Рядом с автосервисом торчали остатки пожарной лестницы, ведущей на крышу. Я ухватился за ржавую перекладину, подтянулся, перескакивая через провалы. Ладони обожгло холодом, но я не чувствовал, устремив всё внимание — туда, в серое небо.
Забравшись наверх, я вытянулся, всматриваясь. Отсюда вертолёт был виден лучше, он шёл со стороны центра города, низко-низко, едва не цепляя верхушки руин. Я видел кабину, тёмные пятна стёкол, иллюминаторы. Видел, как борт слегка дымит — тонкая, едва заметная струйка черни на фоне серого неба.
Подбит. Он был подбит.
И в ту же секунду, без предупреждения — ни гула мотора, ни свиста, — из низких, рваных туч, словно нож из ножен, вынырнул самолёт.
Маленький, юркий, тёмный. Он даже не задержался, не сбросил скорость — только мелькнул на миг, чёткий хищный силуэт, и тут же из-под его крыла сорвалась светящаяся нить.
Я не успел даже моргнуть как ракета вошла вертолёту прямо в борт, чуть ниже хвостовой балки. Вспышка — оранжевая, ослепительная, на миг перечеркнувшая серый мир. Грохот ударил по ушам, и я инстинктивно пригнулся, вжав голову в плечи.

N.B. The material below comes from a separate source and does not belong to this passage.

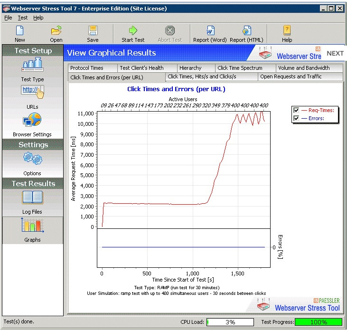Switch to the Protocol Times tab
Viewport: 347px width, 330px height.
point(87,68)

Самолёт уже растворился в тучах — только и видели.
Вертолёт клюнул носом, завалился на бок, лопасти взвизгнули, врезаясь в воздух под неестественным углом. Секунду он ещё висел, отчаянно, судорожно, а потом рухнул вниз, скрывшись за зубчатой линией руин.
Гул стих так же внезапно, как и начался. Только где-то вдалеке нарастал, разгорался гул пожара — глухой, ровный, жадный.
Я стоял на крыше, сжимая перила обледенелой лестницы, и смотрел туда, где ещё секунду назад был вертолёт.
Два километра. Может, три. На восток, в сторону бывшего промышленного узла. Чёрный дым уже поднимался над руинами, жирный и плотный, неестественно вертикальный в неподвижном воздухе.
Вертолёт. Люди. Может быть, живые.
Я спрыгнул с крыши, едва не подвернув ногу, и побежал.
Унты проваливались в снег, срывались с наста, но я не сбавлял шага, устремив всё внимание — туда, где в серое небо поднимался чёрный, жирный столб дыма.
Два километра. Может, меньше. По прямой — через пустырь, вдоль руин хлебозавода, мимо обрушенного моста через замёрзшую речку. Я перепрыгивал трещины в асфальте, огибал вмёрзшие в лёд остовы машин, карабкался по грудам битого кирпича, и всё это — не сбавляя скорости.
Дым становился ближе. Тяжёлый, маслянистый запах горелого керосина уже перебивал привычную вонь гари и пепла.
Я выскочил на край промзоны и увидел.
Вертолёт лежал в низине, там, где когда-то был въезд на территорию завода железобетонных конструкций. Ми-8. Я узнал его по обтекаемой «лобастой» кабине, по характерному силуэту, даже искореженному. Фюзеляж развалился на три части, разбросанные по снегу метров на пятьдесят. Хвостовая балка отломилась и торчала из сугроба. Центральная часть — та, где находилась кабина и грузовая кабина — превратилась в груду смятого металла, из которой торчали обрывки проводки, ломаные лопасти несущего винта и какие-то детали, названия которым я не знал.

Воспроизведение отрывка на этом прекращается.